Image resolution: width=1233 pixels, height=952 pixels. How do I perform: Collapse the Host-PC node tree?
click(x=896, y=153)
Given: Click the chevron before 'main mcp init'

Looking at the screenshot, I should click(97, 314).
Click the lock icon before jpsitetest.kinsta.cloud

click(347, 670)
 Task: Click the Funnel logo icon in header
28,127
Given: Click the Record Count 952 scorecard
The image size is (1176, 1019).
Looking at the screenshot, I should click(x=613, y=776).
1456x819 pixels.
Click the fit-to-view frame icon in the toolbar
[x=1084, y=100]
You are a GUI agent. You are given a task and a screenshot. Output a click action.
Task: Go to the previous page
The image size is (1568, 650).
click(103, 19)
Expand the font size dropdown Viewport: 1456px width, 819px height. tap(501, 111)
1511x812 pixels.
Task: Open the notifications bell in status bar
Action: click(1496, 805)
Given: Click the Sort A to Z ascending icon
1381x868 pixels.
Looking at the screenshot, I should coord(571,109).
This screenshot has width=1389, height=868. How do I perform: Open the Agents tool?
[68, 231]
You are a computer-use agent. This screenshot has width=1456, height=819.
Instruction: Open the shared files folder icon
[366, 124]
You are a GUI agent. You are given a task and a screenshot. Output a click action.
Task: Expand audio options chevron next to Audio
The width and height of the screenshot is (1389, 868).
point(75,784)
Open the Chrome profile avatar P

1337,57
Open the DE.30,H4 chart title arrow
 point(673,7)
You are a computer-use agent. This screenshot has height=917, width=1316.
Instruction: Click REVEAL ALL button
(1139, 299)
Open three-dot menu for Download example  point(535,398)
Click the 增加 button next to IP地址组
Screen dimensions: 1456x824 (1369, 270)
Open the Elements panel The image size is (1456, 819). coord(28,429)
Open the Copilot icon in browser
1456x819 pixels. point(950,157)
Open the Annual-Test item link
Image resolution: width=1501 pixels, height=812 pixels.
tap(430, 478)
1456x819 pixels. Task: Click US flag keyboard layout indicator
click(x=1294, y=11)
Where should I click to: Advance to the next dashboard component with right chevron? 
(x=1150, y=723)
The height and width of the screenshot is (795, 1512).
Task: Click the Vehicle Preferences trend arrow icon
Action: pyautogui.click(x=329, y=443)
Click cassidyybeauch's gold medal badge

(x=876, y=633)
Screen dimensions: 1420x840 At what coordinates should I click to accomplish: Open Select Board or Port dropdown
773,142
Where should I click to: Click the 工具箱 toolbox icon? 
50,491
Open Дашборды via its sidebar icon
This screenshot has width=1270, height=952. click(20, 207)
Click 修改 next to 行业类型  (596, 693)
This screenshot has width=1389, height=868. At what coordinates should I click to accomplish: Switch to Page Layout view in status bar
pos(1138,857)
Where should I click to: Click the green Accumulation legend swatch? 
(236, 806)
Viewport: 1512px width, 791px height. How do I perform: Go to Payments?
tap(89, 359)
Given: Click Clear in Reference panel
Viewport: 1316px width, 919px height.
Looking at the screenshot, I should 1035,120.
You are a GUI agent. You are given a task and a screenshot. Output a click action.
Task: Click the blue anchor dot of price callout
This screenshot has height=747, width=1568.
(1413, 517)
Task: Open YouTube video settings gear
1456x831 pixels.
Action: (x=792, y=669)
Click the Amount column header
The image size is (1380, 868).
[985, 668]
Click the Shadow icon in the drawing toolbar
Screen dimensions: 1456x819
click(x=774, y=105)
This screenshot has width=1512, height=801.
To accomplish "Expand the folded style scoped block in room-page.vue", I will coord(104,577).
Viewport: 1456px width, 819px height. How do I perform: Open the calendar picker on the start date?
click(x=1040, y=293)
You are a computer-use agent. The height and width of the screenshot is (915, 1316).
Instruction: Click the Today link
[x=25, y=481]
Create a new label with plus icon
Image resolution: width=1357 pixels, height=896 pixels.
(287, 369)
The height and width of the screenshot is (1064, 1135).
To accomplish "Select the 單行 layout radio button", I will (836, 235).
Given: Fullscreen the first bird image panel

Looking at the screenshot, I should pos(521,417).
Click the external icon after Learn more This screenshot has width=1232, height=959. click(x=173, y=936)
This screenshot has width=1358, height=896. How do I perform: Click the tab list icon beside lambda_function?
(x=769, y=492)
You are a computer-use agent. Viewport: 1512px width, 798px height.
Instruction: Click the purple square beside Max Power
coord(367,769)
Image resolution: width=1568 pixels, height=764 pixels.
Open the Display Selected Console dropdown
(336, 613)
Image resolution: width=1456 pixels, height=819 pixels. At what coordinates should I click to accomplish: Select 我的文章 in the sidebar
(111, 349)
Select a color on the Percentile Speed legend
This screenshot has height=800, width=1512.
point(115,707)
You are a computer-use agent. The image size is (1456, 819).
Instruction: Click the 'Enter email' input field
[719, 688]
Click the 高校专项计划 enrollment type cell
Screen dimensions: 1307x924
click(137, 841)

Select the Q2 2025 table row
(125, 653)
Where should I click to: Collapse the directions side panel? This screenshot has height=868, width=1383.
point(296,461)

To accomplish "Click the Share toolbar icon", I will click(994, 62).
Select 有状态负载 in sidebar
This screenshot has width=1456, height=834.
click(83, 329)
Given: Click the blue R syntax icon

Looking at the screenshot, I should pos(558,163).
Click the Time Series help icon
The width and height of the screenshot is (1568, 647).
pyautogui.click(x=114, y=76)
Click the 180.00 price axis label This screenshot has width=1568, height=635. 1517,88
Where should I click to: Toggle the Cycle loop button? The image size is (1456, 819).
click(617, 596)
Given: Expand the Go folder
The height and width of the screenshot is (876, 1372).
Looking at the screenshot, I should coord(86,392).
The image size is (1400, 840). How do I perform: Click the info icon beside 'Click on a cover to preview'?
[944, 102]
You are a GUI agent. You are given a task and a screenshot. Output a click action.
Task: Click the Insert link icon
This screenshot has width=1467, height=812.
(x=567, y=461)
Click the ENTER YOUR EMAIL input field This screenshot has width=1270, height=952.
════════════════
Looking through the data above, copy out each line in which the string "label" occurs.

# [THE COMPLETED TASK]
Create a new label with plus icon
Click the 180.00 price axis label This screenshot has width=1568, height=635. 1517,88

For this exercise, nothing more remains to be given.